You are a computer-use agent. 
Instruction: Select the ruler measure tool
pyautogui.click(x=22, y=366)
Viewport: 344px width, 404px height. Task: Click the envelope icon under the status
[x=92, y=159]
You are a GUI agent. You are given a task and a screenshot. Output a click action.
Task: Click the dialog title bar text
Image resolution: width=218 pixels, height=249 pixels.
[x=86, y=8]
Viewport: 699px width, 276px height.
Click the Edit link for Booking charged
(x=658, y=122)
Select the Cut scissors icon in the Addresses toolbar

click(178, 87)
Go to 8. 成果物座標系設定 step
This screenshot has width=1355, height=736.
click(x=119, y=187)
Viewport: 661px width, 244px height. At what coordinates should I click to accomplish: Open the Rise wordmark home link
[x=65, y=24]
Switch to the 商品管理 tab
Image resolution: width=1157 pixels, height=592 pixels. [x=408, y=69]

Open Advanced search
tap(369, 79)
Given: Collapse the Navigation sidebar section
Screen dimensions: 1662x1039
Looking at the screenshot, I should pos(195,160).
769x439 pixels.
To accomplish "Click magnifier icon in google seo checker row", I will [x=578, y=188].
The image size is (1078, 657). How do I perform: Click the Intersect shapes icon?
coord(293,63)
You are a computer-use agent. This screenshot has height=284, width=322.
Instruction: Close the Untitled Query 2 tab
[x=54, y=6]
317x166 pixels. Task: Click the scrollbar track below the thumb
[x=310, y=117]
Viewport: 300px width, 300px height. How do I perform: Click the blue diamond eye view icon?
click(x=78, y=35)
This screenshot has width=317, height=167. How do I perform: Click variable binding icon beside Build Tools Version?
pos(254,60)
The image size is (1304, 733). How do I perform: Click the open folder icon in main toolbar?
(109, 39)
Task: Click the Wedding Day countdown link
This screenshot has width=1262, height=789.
----
Exercise:
Retype every line of the material above exactly as it stands.

Solution to the problem:
You are a computer-use agent. 
Instruction: Select the ruler measure tool
pyautogui.click(x=22, y=366)
Viewport: 344px width, 404px height. Task: Click the envelope icon under the status
[x=92, y=159]
You are a GUI agent. You are given a task and a screenshot. Output a click action.
Task: Click the dialog title bar text
Image resolution: width=218 pixels, height=249 pixels.
[x=86, y=8]
Viewport: 699px width, 276px height.
Click the Edit link for Booking charged
(x=658, y=122)
Select the Cut scissors icon in the Addresses toolbar

click(178, 87)
Go to 8. 成果物座標系設定 step
This screenshot has width=1355, height=736.
click(x=119, y=187)
Viewport: 661px width, 244px height. At what coordinates should I click to accomplish: Open the Rise wordmark home link
[x=65, y=24]
Switch to the 商品管理 tab
Image resolution: width=1157 pixels, height=592 pixels. [x=408, y=69]

Open Advanced search
tap(369, 79)
Given: Collapse the Navigation sidebar section
Screen dimensions: 1662x1039
Looking at the screenshot, I should pos(195,160).
769x439 pixels.
To accomplish "Click magnifier icon in google seo checker row", I will [x=578, y=188].
The image size is (1078, 657). How do I perform: Click the Intersect shapes icon?
coord(293,63)
You are a computer-use agent. This screenshot has height=284, width=322.
Instruction: Close the Untitled Query 2 tab
[x=54, y=6]
317x166 pixels. Task: Click the scrollbar track below the thumb
[x=310, y=117]
Viewport: 300px width, 300px height. How do I perform: Click the blue diamond eye view icon?
click(x=78, y=35)
This screenshot has width=317, height=167. How do I perform: Click variable binding icon beside Build Tools Version?
pos(254,60)
The image size is (1304, 733). How do I perform: Click the open folder icon in main toolbar?
(109, 39)
Task: Click the Wedding Day countdown link
This screenshot has width=1262, height=789.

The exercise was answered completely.